Olehkarena itu Abang kandung korban yang berprofesi sebagai nelayan juga berharap, agar pelaku segera ditangkap aparat penegak hukum dan dihukum seadil-adilnya.

“Sudah buat laporan ke Polres Sergai, dan diterima dengan nomor LP/B/96/II/2022/SPKT/POLRES SERGAI/POLDA SUMUT tanggal 4 Februari 2022. Kami berharap semoga dihukum seadil-adilnya”, tutupnya.

Sementara R mengatakan, pertama kali pelaku melakukan aksi dugaan cabulnya pada bulan Agustus 2017, disebuah Cafe.

Baca Juga:  Indosat Teken MoU Cetak 1 Juta Talenta Digital Indonesia Melalui AI

“Saya belanja di pasar Perbaungan. Pelaku memanggil saya. Karena saya kenal dan tetangga juga, saya datangi. Setelahnya diajak saya ke cafe gitu, cuma saya gak tau nama cafenya. Di situ lah saya dibawa ke sebuah kamar, dan dicabulinya secara paksa,” ujar R.

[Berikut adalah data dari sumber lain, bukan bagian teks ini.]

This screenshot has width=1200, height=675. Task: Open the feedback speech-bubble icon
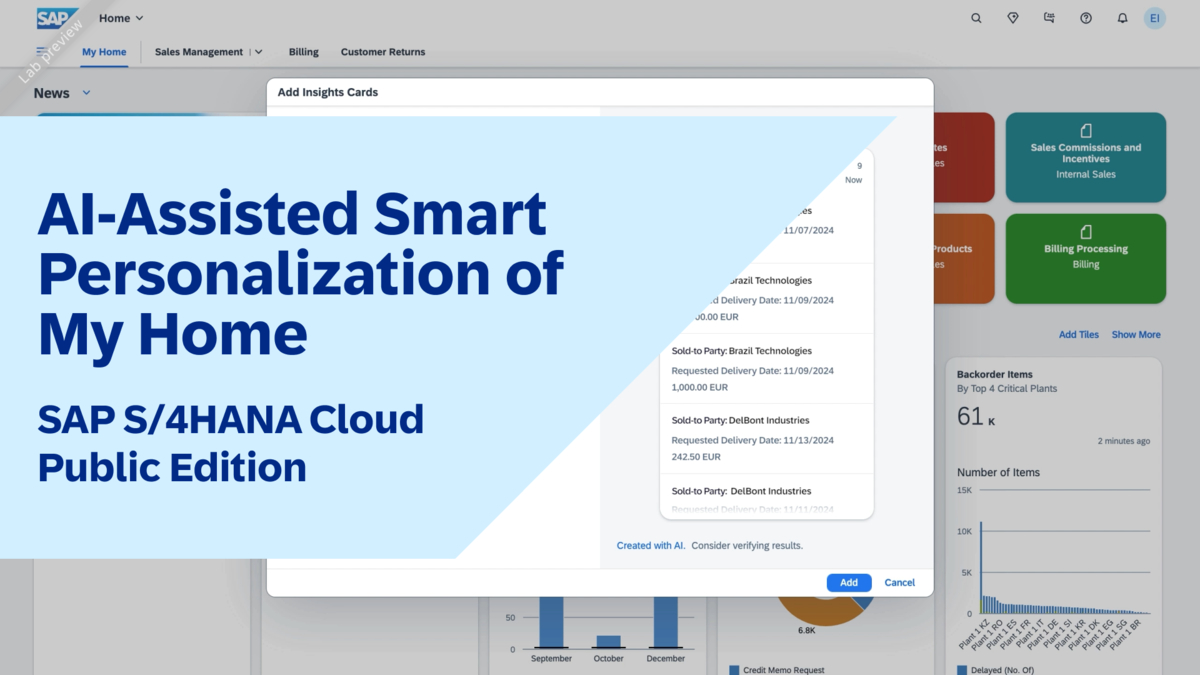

Pada saat itu kondisi cafe sunyi hanya ada seorang wanita penjaga cafe. Namun wanita itu tidak memberikan tindakan apapun.

“Penjafa cafe hanya diam aja tidak ada respon. Dan setelah itu saya diancamnya jangan kasih tau siapa-siapa, kalau enggak saya di bunuhnya,” ujar R.

Bahkan pelaku sempat mengatakan, bahwa tidak hanya korban berinisial R yang diduga dicabulinya, banyak wanita lainnya yang juga menjadi korban dugaan cabul yang dilakukan oleh pelaku sendiri.

“Dia mengatakan kepada saya, bahwa bukan saya aja yang sudah dicabulinya. Banyak wanita yang lainnya,”, pungkasnya.[KM-04]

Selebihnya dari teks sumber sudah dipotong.